At first, Elsa is happy to trade her connections for Ulrich’s company. She helps him set up a nonsense NGO called the Eminent Persons Group, and knowingly encourages him to lie his way into the offices of George Soros and a former PM of France (Elsa seems to have abandoned whatever integrity she once had as a journalist). Alas, Ponzi schemes aren’t meant for sharing. Not that it’s ever the least bit clear how Ulrich intends to monetize his flimflammery. He just wants to belong and be taken seriously — what comes after that isn’t his concern.
Elsa’s Harvard professor daughter (Annete Bening) is the only person who instantly sees through the charade. It’s she who pushes “Georgetown” toward procedural territory, and she who then spends the rest of the movie sitting out of focus in the background of the inert courtroom scenes that follow. Eventually, it starts to feel as if the movie forgets about her altogether, which disappoints first-act expectations that this will be another barnstormer of a Bening performance. Redgrave gets a bit more to do, and seems determined to will the story into deeper waters — Elsa tries so hard to relate to her uninterested husband as a fellow immigrant eager to reinvent themselves in a community of provincial American politicians — but it never takes.
“Georgetown” is very much the Christoph Waltz show, and the movie’s best moments try to suss out any sincerity it can find in a lead character who couldn’t appear more selfish or suspicious if he cackled maniacally between every scene. Of course, as with so many of the sociopaths we’ve all come to know in recent years, there isn’t really any there there when it comes to Ulrich; it’s turtles all the way down with this guy, and he almost seems to believe his own bullshit more than anyone else. But then why is the movie so curiously disengaged with exploring the bizarre confluence of events by which Ulrich’s lies began to attract a patina of truth? How could this story, which spends the brunt of its time mapping out the strange middle ground where personal lies become political realities, disregard all the finer points of Foer’s reporting in favor of a cheap plot twist that’s telegraphed far in advance?

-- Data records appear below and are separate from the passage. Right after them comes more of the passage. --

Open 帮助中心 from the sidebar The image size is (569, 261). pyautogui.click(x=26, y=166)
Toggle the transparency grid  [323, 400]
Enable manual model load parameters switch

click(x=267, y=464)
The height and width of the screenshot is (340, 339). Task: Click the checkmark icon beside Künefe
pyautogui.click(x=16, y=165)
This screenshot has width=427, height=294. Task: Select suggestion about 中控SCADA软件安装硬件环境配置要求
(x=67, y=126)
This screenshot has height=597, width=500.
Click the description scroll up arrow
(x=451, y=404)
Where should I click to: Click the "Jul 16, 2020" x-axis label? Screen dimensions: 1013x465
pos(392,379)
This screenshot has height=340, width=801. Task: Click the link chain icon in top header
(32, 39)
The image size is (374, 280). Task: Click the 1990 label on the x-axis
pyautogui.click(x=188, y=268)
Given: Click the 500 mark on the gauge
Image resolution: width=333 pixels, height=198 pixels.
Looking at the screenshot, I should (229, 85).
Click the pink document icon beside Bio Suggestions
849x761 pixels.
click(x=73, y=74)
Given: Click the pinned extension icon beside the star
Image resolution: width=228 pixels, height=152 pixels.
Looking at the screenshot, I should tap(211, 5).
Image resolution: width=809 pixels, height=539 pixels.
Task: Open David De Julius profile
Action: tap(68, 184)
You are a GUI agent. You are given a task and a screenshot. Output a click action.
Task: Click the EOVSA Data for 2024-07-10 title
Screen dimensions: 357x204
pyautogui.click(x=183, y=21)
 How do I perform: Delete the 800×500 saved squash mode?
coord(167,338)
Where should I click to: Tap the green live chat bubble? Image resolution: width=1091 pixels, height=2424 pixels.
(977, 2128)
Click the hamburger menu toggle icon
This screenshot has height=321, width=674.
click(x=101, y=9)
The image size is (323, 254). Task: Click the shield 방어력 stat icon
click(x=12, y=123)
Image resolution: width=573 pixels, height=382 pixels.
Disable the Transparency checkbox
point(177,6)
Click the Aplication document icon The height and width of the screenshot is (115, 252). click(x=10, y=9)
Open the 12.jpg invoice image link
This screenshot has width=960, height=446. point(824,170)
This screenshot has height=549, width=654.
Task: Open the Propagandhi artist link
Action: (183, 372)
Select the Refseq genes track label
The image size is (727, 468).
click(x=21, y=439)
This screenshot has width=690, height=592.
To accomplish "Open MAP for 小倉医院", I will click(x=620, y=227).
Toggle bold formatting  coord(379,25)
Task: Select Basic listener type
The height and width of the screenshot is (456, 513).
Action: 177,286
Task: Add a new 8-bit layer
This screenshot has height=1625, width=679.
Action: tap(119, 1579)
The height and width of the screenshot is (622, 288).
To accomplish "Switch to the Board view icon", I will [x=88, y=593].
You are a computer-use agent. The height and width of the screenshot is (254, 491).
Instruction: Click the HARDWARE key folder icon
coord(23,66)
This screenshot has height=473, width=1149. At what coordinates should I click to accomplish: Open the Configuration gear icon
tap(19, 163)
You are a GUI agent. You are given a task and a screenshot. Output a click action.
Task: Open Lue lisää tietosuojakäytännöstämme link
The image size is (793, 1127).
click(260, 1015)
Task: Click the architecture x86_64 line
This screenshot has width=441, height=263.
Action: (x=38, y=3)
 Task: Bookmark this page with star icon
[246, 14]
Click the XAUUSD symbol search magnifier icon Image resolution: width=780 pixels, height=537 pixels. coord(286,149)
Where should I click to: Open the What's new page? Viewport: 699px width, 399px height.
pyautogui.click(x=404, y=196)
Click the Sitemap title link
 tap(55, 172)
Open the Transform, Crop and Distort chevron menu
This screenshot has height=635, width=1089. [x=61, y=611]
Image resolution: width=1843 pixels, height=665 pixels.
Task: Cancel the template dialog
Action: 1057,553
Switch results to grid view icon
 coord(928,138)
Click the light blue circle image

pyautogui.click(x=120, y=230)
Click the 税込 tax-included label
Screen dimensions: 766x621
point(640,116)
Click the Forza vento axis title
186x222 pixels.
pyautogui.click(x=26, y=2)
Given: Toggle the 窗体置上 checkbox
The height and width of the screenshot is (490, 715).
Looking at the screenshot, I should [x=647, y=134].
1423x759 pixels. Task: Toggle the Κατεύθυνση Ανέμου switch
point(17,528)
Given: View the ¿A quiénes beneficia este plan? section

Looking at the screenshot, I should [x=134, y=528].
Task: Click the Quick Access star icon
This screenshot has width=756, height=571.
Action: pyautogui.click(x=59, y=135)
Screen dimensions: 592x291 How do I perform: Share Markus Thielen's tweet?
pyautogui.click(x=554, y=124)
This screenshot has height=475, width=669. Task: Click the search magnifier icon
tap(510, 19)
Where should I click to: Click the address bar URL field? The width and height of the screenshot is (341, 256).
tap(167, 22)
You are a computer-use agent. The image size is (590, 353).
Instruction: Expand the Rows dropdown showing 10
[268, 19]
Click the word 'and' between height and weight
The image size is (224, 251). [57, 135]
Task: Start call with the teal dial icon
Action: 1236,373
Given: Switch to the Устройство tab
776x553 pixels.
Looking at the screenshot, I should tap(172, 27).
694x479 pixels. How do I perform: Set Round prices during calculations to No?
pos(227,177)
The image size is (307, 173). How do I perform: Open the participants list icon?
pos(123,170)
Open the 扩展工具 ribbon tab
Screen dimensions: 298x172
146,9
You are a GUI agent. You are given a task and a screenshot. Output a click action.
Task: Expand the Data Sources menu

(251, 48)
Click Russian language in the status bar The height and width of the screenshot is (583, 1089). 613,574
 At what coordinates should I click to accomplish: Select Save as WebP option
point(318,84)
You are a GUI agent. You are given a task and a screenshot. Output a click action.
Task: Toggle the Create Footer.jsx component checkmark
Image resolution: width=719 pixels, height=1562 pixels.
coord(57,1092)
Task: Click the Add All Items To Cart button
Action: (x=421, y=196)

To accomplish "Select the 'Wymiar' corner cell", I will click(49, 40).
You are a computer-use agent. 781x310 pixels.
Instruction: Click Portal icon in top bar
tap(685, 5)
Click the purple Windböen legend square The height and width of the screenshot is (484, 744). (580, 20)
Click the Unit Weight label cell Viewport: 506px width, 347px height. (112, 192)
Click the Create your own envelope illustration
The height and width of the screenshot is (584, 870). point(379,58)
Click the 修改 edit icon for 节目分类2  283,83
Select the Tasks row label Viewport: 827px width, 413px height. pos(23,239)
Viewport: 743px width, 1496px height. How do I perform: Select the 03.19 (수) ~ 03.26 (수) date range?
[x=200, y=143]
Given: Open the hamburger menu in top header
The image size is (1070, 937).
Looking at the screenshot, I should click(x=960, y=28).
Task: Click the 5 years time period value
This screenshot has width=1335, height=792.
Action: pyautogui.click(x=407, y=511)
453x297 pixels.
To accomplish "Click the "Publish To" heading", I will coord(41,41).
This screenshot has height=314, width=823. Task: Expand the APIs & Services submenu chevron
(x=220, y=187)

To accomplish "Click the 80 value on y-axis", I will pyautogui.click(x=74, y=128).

The way that the film resolves — or doesn’t — leaves the distinct impression that Waltz simply ran out of interest in this story, which would be an explanation as understandable as it is frustrating. All that really leaves us with is further evidence of a social phenomenon that we can’t seem to get rid of and a concentrated dose of a character type that Waltz finally seemed ready to outgrow. Ulrich is insufferably familiar, and yet he leaves us with the sense that all of the unique elements of his tale have been swept under the rug. “Forget it,” Waltz’s debut concludes. “It’s Georgetown.”
“Georgetown” debuted at the 2019 Tribeca Film Festival. It is currently seeking U.S. distribution.